The explanation for the religion of the Jews and for their preservation must be sought in the social role they played. Gathering together the mass of existing documentation he elaborated the theory of the "people-class," astonishing in its simplicity, and providing the indispensable key for understanding the past and present role of the Jews and for finding a solution to their misery.

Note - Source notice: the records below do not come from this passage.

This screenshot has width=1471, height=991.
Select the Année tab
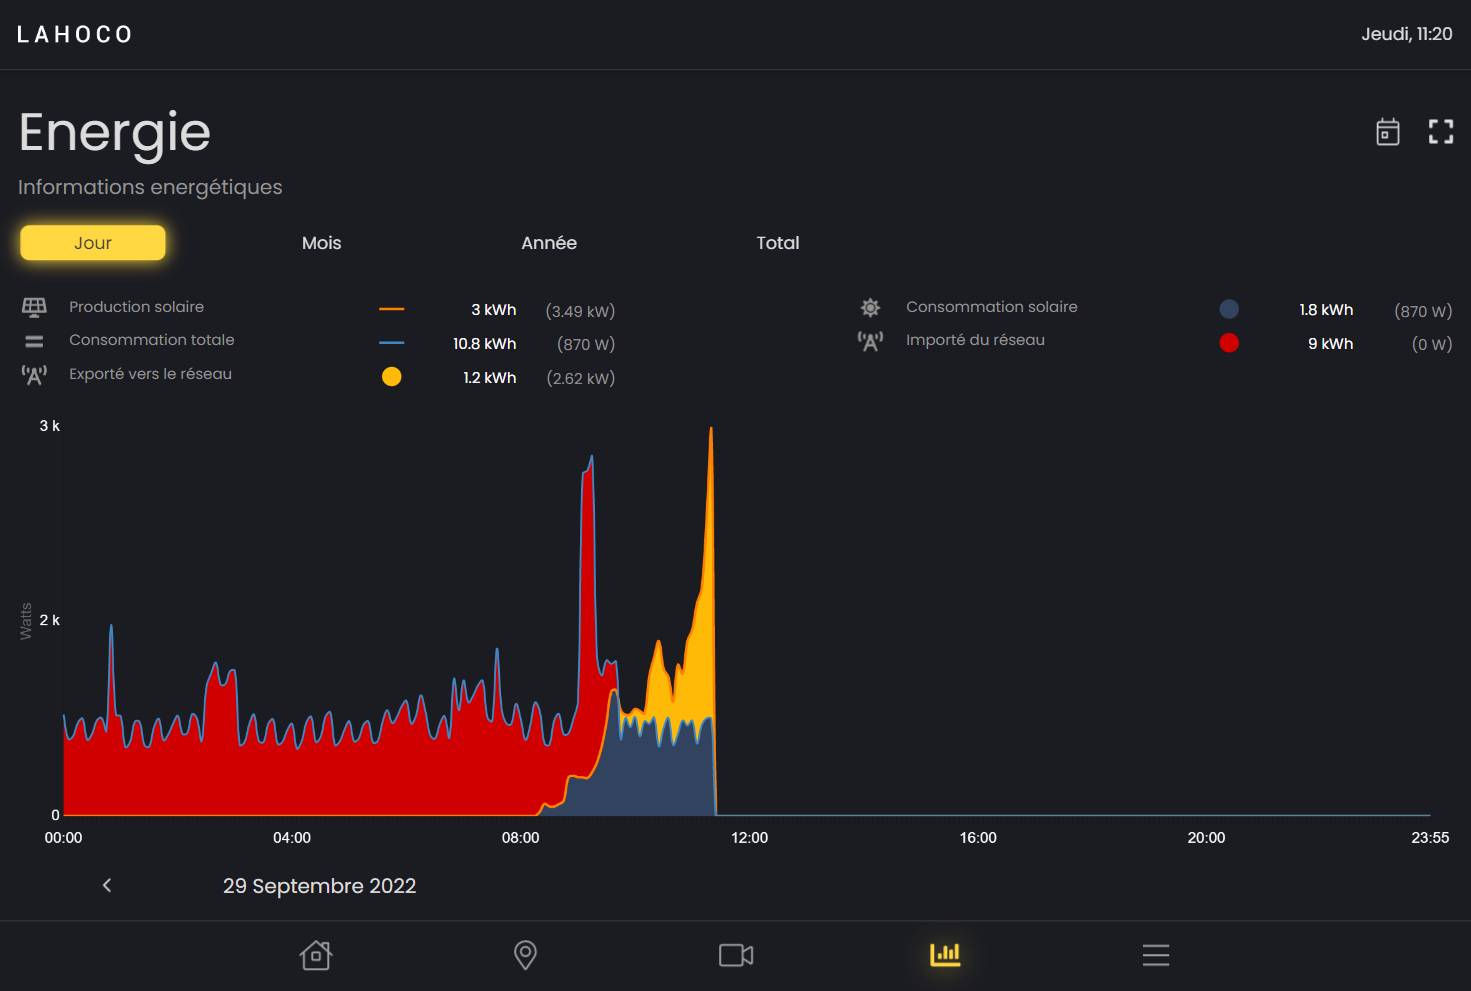point(548,243)
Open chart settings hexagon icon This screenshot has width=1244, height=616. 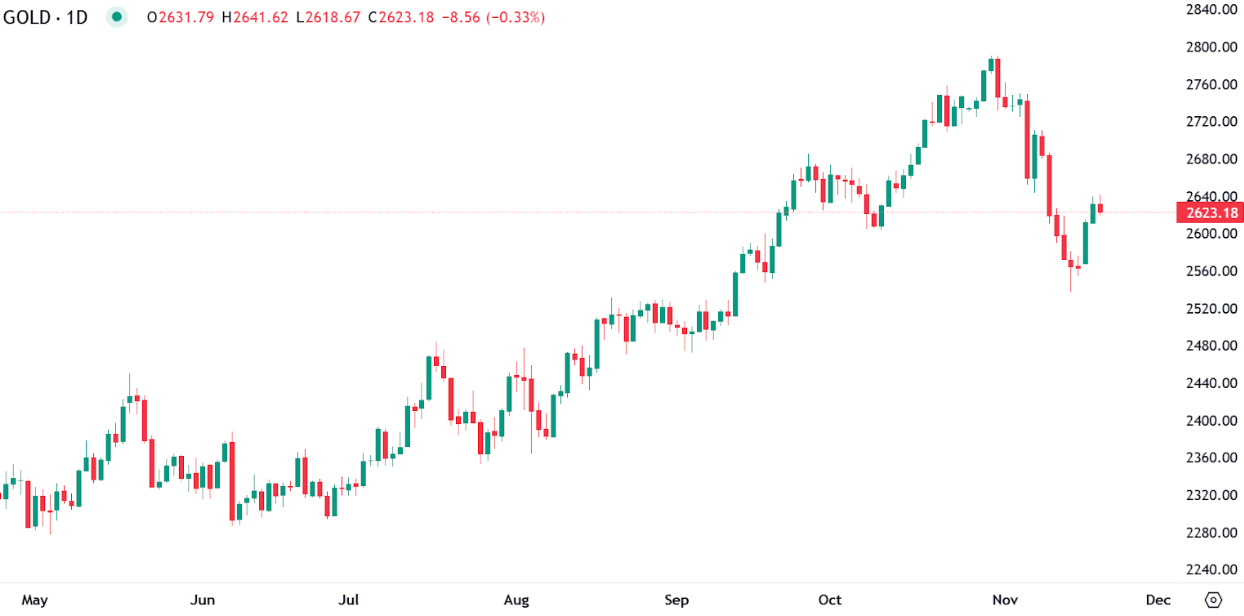(x=1213, y=600)
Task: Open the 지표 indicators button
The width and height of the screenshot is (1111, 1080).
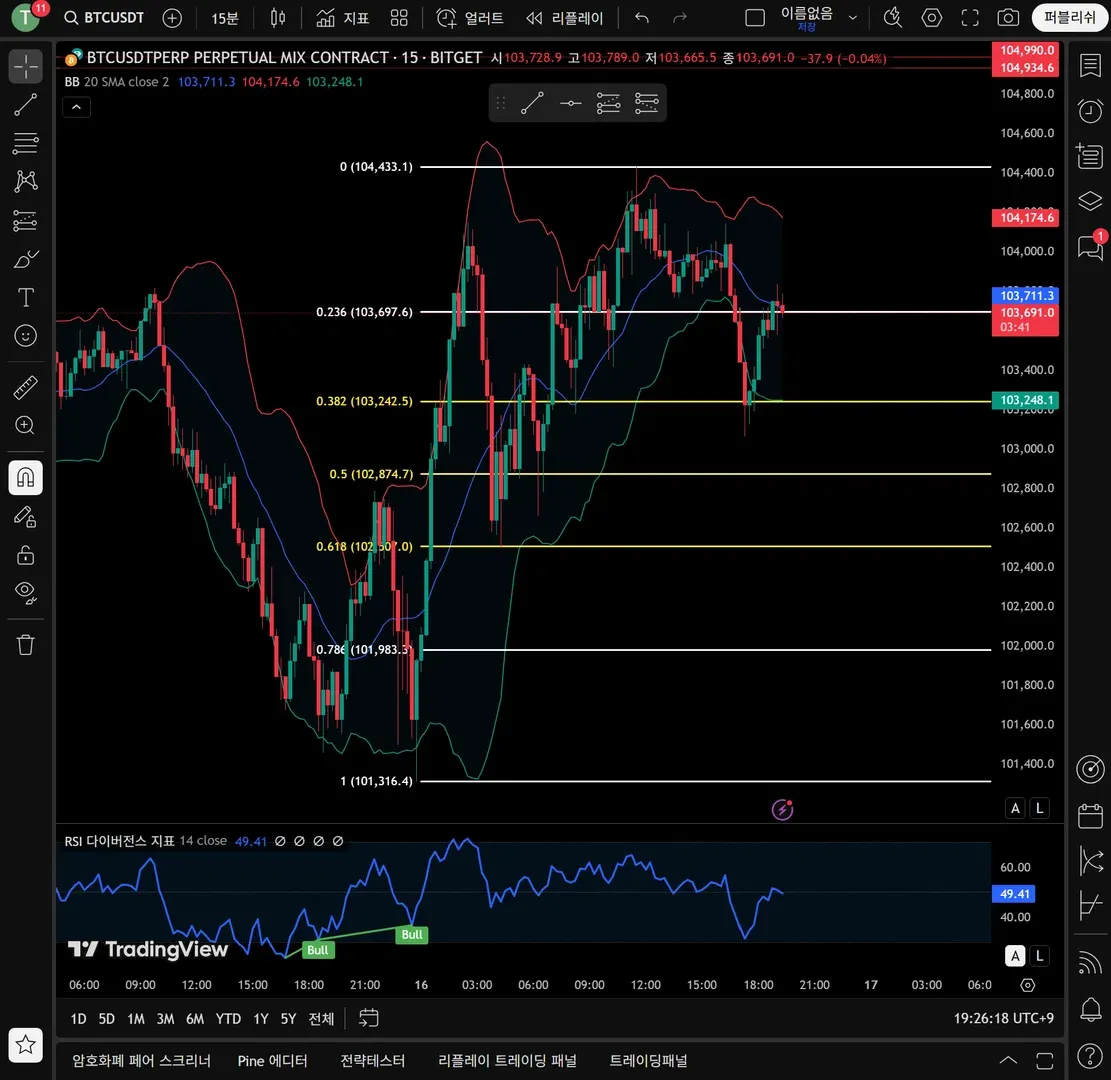Action: tap(342, 18)
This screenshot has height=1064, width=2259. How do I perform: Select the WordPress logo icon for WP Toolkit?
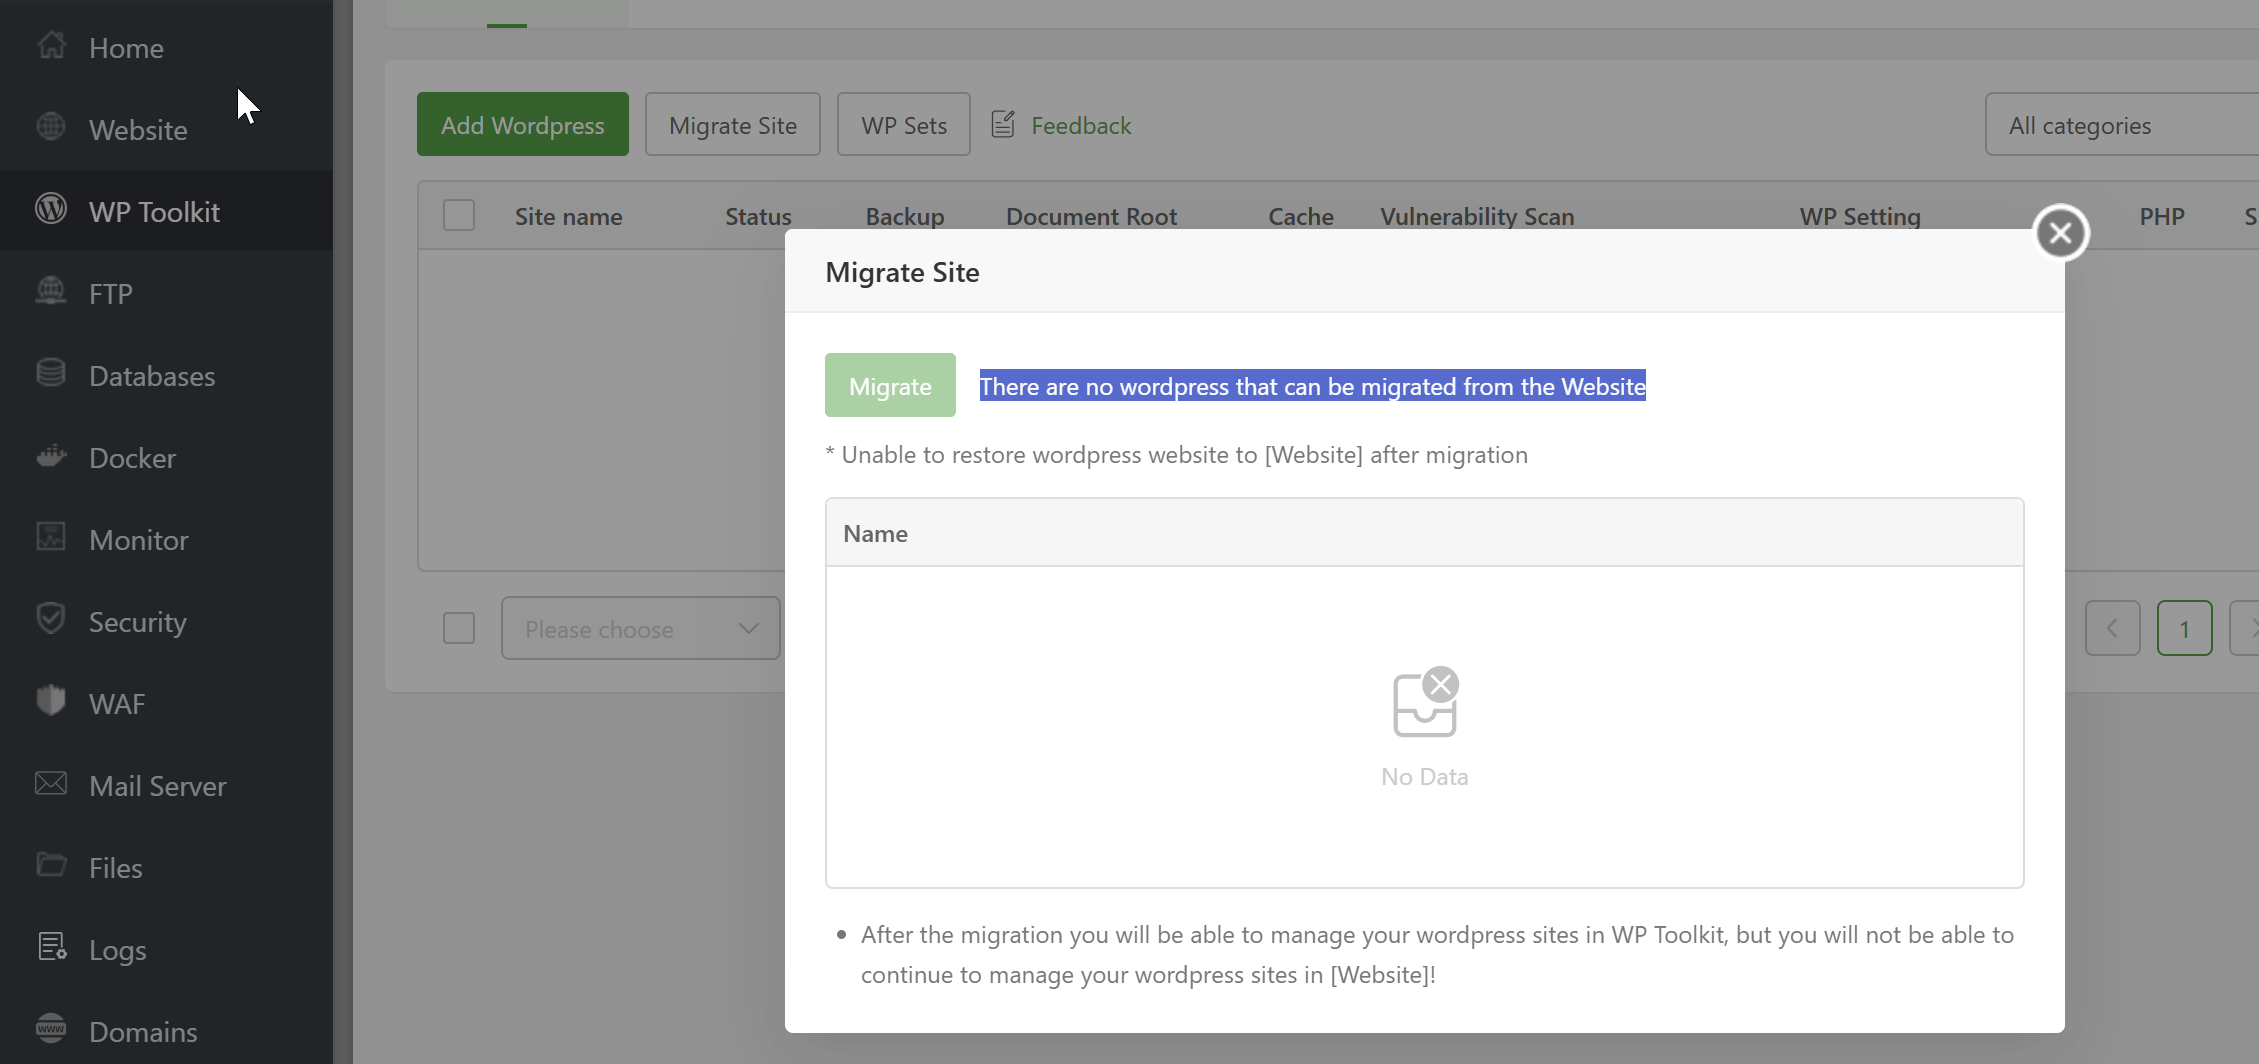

Borochovism erred, however, not alone in its point of departure but even more so in its conclusions. It approached the "solution" of the Jewish problem not only outside the past historical process but also outside the existing social reality. In the epoch of imperialism and of capitalism in its death agony, the "will" of a few million Jewish workers to "create a society like the rest" appeared as a pathetically weak force amid the imperialist giants fighting over every unoccupied nook and cranny on the globe, amid the violent collisions of classes on the world arena. Borochov had no comprehension whatever of the law of uneven and combined development in the imperialist era, whose operation prevents every nation without exception from solving any of its problems under the capitalist regime in its death throes. The tragic peculiarities of Jewish society could not be eliminated by seeking to isolate it from decaying society as a whole. The "inverted pyramid" of the Jews could not possible "reversed" while the "normal" pyramid of other peoples was itself in the process of disintegration. The world proletarian revolution is alone capable of normalizing Jewish history. Within the framework of decaying capitalism no solution is possible
...(Leon) not only exposed the petty-bourgeois utopian character of the Zionist ideal, but also showed how this ideal, like the rest of the petty bourgeois's "own" ideology, is bound to become in the imperialist epoch an instrument in the hands of world capitalism. He denounced Zionism as a brake upon the revolutionary activity of the Jewish workers thoughout the world, as a brake upon the liberation of Palestine from the yoke of English imperialism, and as an obstacle to the complete unity of Jewish and Arab workers in Palestine.